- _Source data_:
● ● ● ● ● ● ●

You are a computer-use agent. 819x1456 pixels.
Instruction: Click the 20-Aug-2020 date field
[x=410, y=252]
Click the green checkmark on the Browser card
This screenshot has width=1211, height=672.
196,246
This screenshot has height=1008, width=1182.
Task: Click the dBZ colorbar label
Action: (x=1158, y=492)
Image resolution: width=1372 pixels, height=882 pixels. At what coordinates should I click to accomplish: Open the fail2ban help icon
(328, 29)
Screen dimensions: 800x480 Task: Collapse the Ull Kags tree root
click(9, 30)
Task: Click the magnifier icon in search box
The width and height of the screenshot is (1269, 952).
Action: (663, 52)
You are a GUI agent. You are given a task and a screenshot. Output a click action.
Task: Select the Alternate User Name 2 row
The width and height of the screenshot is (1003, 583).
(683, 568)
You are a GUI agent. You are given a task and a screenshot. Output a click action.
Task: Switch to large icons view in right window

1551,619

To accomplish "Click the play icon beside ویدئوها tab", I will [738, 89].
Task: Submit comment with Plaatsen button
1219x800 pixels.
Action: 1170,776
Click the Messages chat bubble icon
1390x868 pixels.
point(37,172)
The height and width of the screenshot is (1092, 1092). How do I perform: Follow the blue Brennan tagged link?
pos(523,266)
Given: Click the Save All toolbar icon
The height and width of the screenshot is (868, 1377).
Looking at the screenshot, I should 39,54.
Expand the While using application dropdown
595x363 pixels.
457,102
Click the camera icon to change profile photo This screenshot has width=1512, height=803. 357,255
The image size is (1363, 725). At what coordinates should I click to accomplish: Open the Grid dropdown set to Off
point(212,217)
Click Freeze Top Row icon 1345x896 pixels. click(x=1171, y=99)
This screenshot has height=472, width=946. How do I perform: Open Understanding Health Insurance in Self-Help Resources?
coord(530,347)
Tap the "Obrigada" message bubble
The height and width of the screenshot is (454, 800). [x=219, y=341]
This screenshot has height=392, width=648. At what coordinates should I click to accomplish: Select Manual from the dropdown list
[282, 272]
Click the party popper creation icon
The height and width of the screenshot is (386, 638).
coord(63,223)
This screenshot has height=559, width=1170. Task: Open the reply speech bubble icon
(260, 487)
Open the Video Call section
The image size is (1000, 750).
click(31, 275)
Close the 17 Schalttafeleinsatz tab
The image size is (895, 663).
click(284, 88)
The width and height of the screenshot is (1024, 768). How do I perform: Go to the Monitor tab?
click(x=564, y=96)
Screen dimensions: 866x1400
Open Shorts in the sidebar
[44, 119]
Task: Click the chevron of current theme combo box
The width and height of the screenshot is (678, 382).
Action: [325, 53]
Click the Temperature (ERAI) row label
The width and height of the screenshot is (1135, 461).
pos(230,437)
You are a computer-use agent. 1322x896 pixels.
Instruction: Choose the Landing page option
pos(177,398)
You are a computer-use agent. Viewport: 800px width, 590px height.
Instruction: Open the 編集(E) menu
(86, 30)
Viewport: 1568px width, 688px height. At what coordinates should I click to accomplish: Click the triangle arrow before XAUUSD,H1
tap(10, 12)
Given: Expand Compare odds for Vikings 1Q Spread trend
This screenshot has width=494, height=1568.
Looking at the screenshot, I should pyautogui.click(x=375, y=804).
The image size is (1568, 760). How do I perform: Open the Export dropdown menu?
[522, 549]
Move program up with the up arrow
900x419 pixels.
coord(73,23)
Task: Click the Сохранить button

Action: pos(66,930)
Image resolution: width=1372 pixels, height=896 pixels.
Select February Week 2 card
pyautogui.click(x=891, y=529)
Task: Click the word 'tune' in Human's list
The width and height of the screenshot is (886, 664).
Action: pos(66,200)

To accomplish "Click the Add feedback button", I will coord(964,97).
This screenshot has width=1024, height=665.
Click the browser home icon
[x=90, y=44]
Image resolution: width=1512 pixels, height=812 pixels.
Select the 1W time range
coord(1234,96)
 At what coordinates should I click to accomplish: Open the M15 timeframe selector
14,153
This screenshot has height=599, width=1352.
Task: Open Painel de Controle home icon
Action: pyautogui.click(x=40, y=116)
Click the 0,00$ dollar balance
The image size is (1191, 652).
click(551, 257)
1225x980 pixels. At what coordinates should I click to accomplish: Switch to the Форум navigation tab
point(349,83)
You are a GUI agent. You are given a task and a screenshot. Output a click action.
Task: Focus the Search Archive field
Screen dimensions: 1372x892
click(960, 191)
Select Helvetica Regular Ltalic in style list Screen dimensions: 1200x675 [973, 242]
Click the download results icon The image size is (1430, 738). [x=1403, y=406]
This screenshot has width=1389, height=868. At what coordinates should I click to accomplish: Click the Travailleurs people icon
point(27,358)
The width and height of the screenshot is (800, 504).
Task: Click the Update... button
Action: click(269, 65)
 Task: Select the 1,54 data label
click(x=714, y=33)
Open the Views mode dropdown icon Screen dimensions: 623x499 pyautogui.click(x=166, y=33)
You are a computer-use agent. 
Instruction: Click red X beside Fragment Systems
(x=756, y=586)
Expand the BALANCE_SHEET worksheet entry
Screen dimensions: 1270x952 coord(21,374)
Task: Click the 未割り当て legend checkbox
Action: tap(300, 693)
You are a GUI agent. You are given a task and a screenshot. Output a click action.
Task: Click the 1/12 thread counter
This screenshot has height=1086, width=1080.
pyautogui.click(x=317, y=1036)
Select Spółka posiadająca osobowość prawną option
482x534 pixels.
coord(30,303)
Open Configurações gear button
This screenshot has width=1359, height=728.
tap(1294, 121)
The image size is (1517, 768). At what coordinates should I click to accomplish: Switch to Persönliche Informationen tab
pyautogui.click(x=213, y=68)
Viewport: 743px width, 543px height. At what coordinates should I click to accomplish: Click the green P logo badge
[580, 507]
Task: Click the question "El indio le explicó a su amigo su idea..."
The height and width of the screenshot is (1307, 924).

● ● ● ● ● ● ●

- _ACTION ITEM_: Which lines of the data include "with"? Copy each of them.

- _RESULT BELOW_:
Task: Submit comment with Plaatsen button
Move program up with the up arrow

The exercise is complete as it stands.